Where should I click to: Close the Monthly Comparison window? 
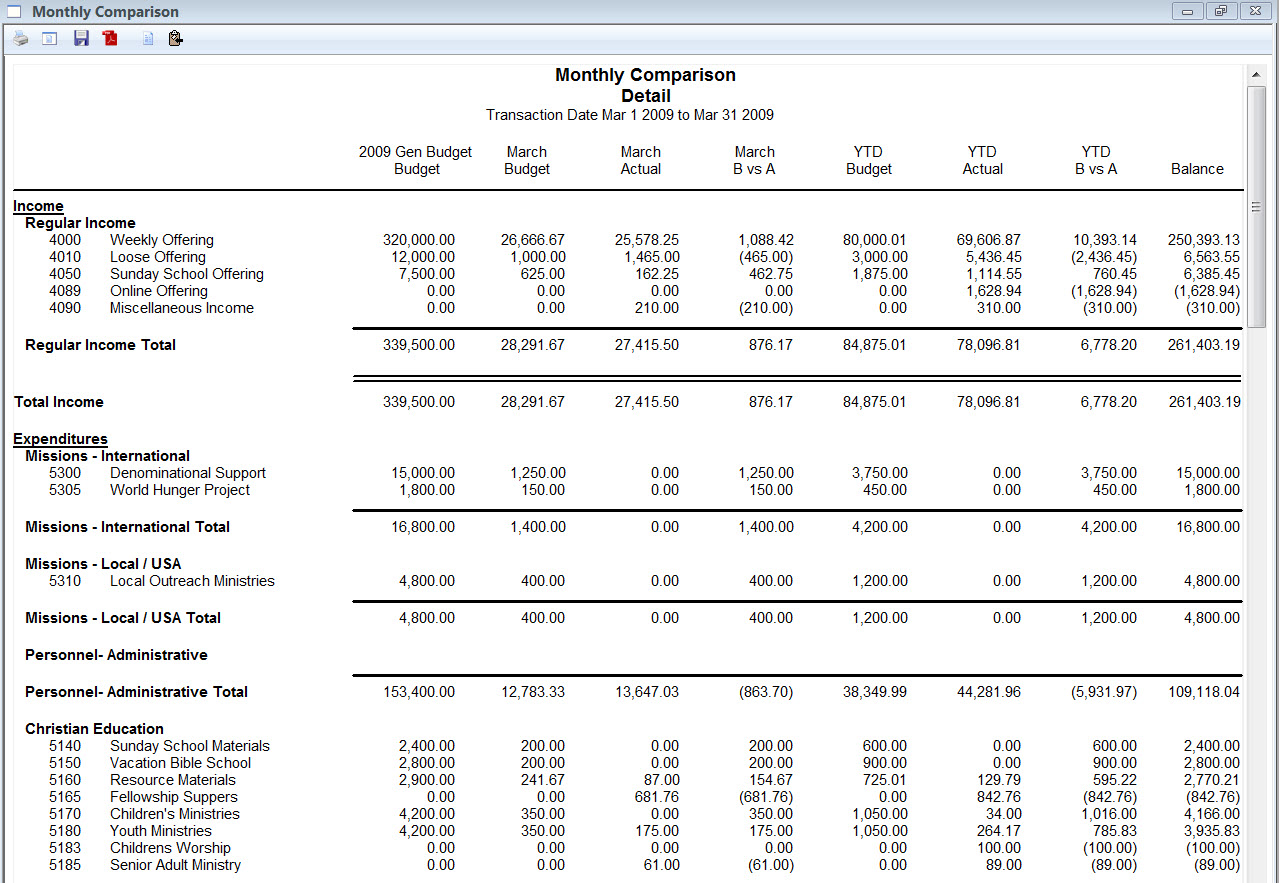(1254, 12)
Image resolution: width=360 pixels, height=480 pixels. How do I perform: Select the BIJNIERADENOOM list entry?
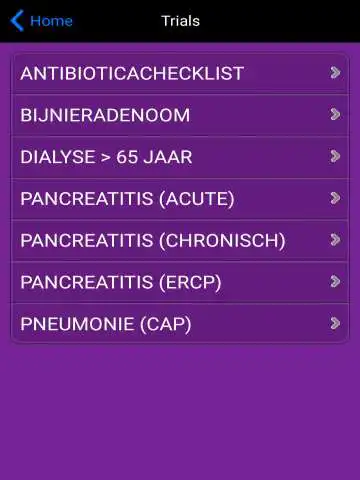coord(180,115)
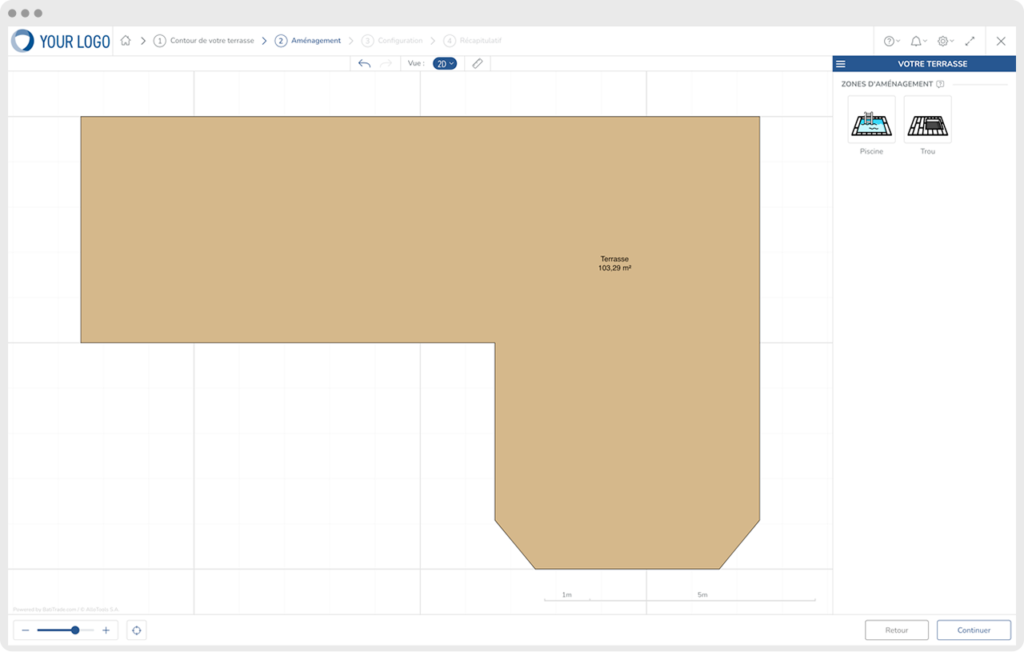
Task: Go to step 1 Contour de votre terrasse
Action: 204,41
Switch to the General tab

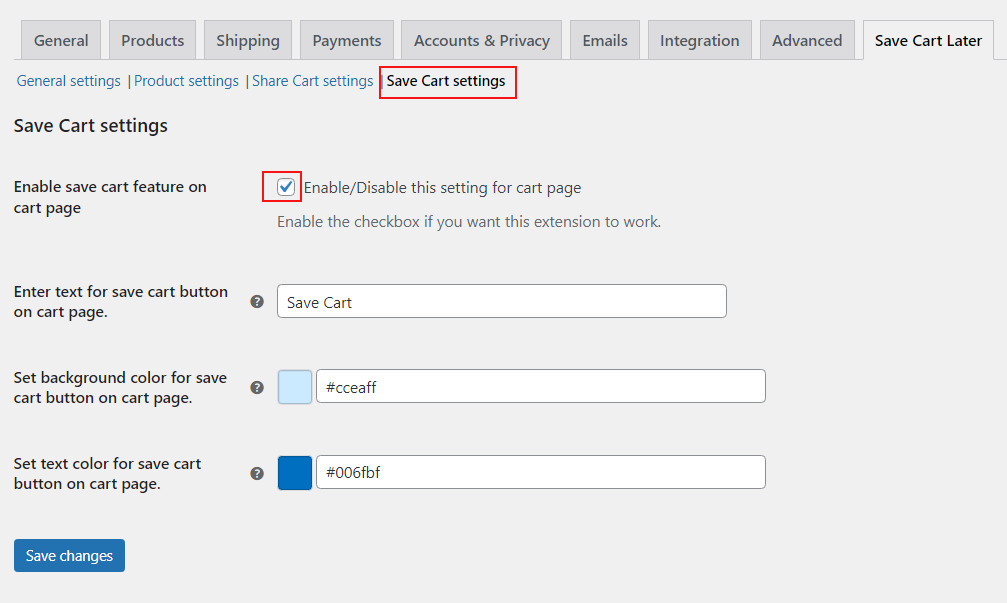point(60,40)
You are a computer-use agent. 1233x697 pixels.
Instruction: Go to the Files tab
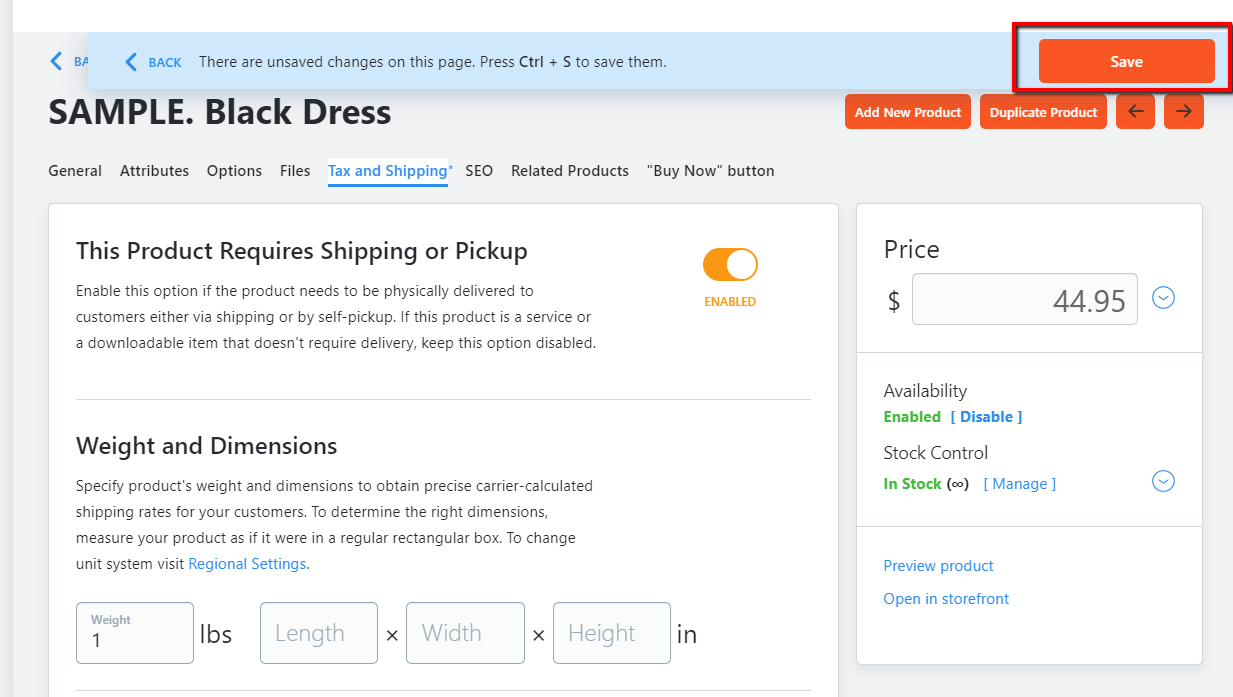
◆ ◆ ◆ ◆ ◆ ◆ ◆
### WHAT THE TASK ASKS
Print only the lines running from the one containing "You are a computer-use" to the end of the data above, exactly; include no pictures.

### WRITTEN ANSWER
You are a computer-use agent. 1233x697 pixels.
Instruction: Go to the Files tab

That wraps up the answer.